◆ 练习题目 ◆
把下方记录中的一段逐行照抄出来：从含有“Where should I click to: Click the AI”的那一行开始，到含有“coord(30,353)”的那一行结束，首尾两行都要包括。
★ ★ ★ ★ ★
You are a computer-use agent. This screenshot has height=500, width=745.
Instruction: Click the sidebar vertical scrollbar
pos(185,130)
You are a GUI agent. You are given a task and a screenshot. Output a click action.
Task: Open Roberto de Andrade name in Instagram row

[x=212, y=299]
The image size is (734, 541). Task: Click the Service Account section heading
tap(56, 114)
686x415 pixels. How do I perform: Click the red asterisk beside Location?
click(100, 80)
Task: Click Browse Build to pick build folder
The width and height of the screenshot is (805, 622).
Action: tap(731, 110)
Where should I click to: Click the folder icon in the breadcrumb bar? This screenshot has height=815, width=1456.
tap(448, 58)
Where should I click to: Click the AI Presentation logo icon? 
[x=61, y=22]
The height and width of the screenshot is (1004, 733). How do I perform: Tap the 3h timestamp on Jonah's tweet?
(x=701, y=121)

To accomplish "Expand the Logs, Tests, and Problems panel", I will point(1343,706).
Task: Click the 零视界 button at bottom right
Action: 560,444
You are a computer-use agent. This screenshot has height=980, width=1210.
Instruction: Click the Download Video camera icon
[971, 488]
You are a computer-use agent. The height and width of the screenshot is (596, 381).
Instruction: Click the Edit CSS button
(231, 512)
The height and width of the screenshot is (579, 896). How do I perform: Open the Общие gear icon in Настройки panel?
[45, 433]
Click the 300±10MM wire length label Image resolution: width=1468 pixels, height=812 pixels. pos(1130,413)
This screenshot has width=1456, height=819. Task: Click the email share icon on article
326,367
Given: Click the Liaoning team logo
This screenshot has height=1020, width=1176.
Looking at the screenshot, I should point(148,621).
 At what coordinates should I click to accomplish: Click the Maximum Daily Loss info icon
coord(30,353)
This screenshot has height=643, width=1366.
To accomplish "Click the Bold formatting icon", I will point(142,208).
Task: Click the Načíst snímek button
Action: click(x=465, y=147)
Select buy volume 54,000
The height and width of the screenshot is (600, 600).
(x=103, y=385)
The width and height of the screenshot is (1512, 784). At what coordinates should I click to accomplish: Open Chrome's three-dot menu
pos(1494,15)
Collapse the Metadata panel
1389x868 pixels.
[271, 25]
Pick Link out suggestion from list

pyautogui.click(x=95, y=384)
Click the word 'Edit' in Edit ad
★ ★ ★ ★ ★
◆ 书面回答 ◆
Where should I click to: Click the AI Presentation logo icon? 
[x=61, y=22]
The height and width of the screenshot is (1004, 733). How do I perform: Tap the 3h timestamp on Jonah's tweet?
(x=701, y=121)

To accomplish "Expand the Logs, Tests, and Problems panel", I will point(1343,706).
Task: Click the 零视界 button at bottom right
Action: 560,444
You are a computer-use agent. This screenshot has height=980, width=1210.
Instruction: Click the Download Video camera icon
[971, 488]
You are a computer-use agent. The height and width of the screenshot is (596, 381).
Instruction: Click the Edit CSS button
(231, 512)
The height and width of the screenshot is (579, 896). How do I perform: Open the Общие gear icon in Настройки panel?
[45, 433]
Click the 300±10MM wire length label Image resolution: width=1468 pixels, height=812 pixels. pos(1130,413)
This screenshot has width=1456, height=819. Task: Click the email share icon on article
326,367
Given: Click the Liaoning team logo
This screenshot has height=1020, width=1176.
Looking at the screenshot, I should point(148,621).
 At what coordinates should I click to accomplish: Click the Maximum Daily Loss info icon
coord(30,353)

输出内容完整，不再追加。